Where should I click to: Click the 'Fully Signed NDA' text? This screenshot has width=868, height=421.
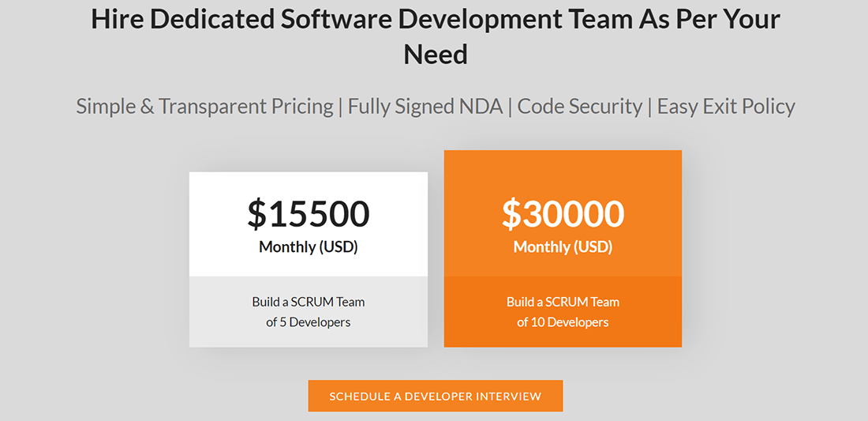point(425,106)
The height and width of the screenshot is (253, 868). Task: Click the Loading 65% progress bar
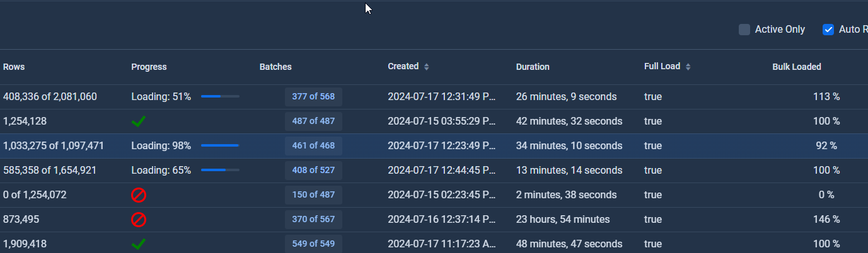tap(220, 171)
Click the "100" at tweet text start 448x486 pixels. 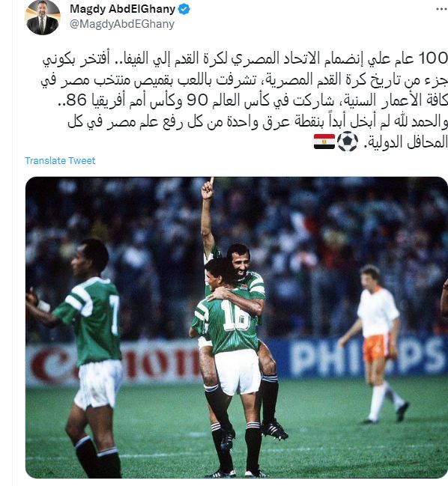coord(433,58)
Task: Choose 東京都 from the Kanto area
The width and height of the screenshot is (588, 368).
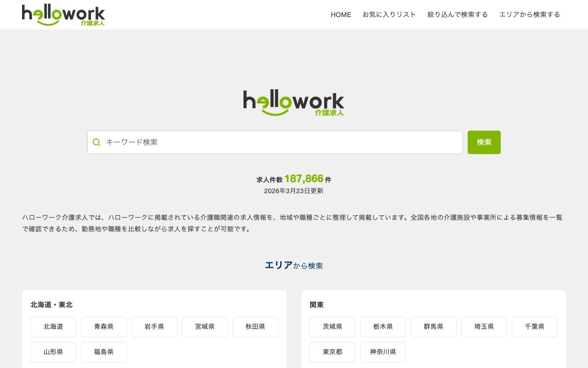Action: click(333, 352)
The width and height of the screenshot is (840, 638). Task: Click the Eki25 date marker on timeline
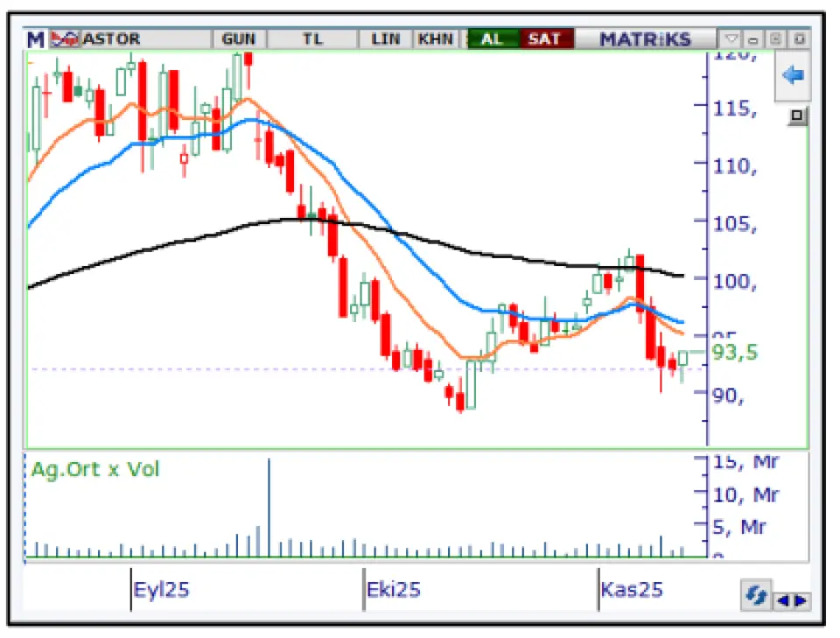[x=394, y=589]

# # # # # # #

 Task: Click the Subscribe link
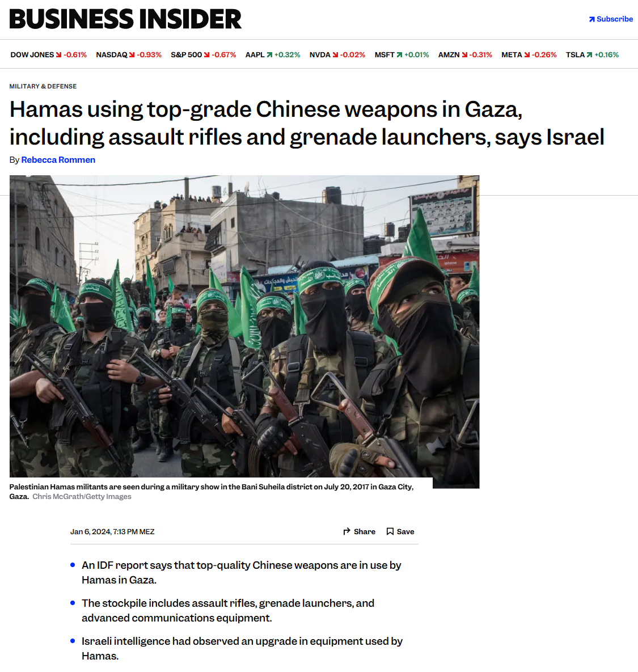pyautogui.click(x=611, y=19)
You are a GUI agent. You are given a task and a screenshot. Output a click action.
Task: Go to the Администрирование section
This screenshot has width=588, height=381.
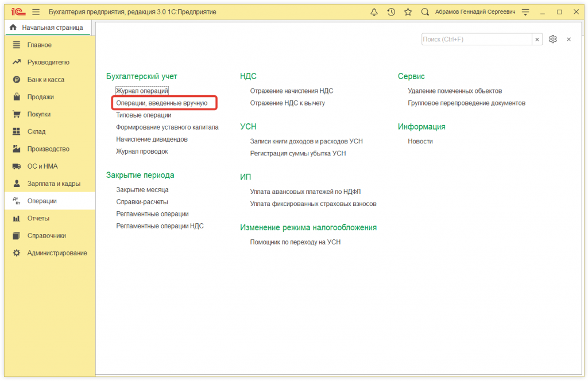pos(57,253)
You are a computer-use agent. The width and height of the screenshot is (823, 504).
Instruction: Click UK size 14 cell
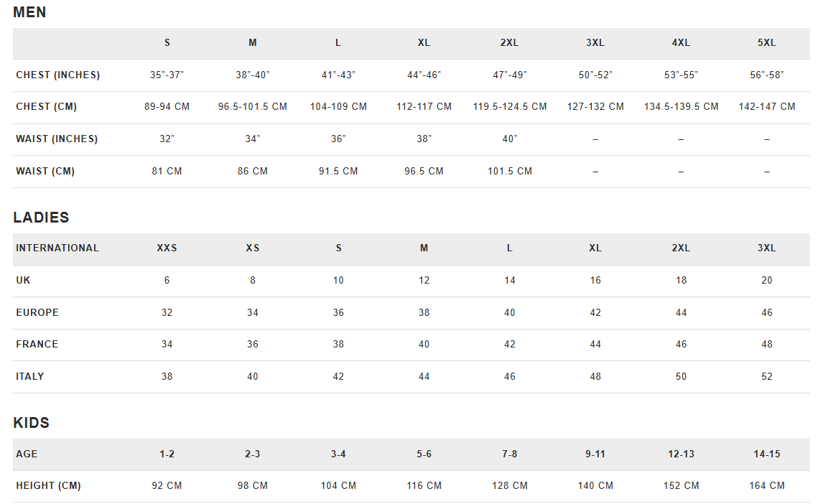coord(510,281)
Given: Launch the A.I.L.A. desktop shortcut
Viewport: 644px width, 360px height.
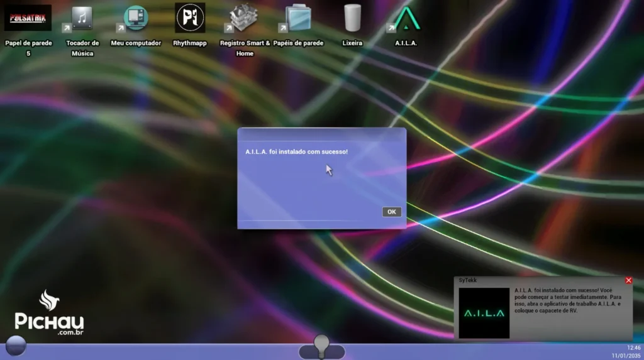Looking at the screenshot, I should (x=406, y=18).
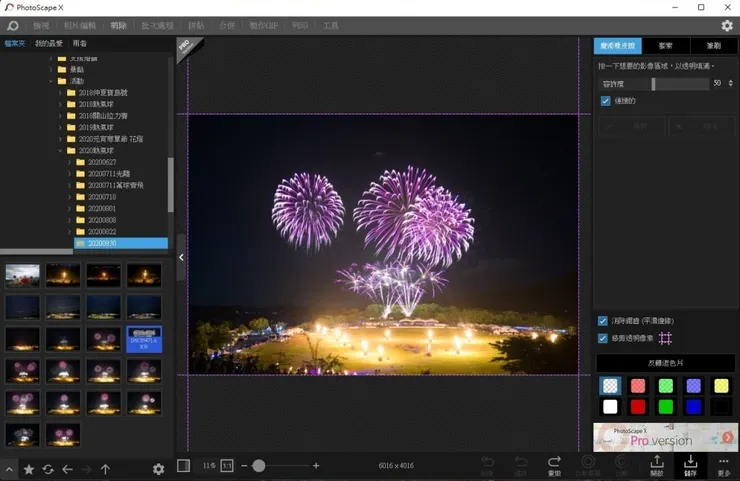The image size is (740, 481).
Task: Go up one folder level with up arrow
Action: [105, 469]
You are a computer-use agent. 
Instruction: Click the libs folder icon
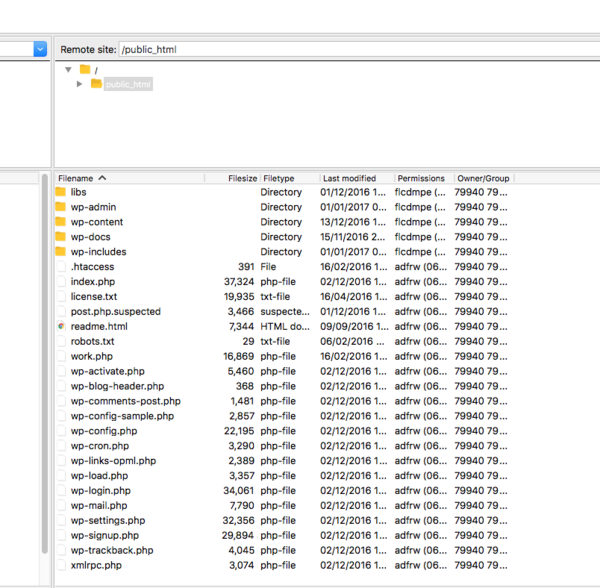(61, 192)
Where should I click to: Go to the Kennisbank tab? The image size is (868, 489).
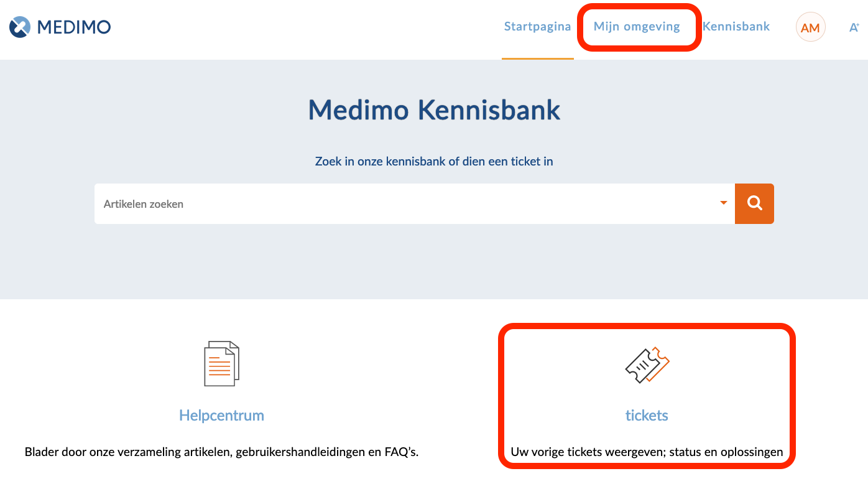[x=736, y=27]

# # # # # # #

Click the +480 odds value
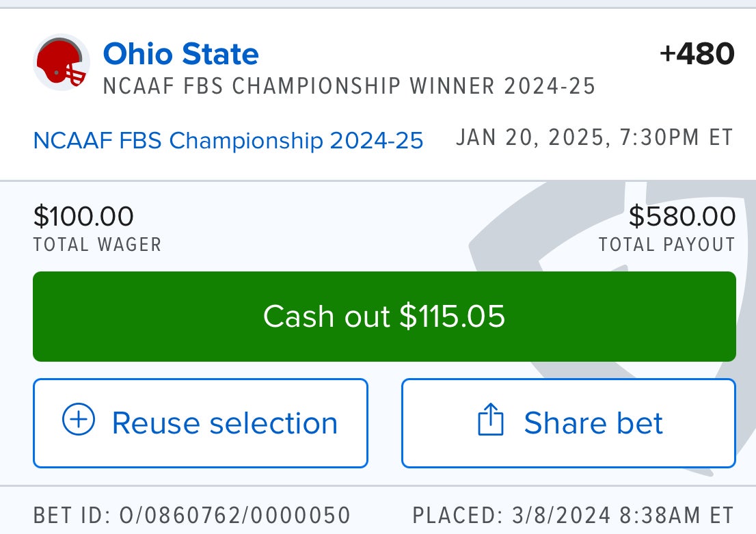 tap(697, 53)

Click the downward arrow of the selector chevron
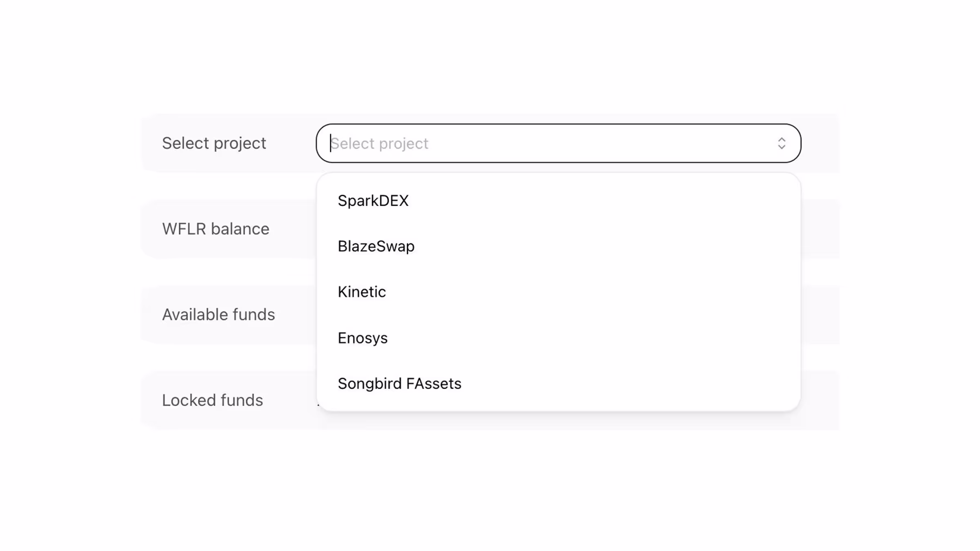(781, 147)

# # # # # # #

Throughout the listing above, how many lines hold the word "computer"? Answer with only the number.

2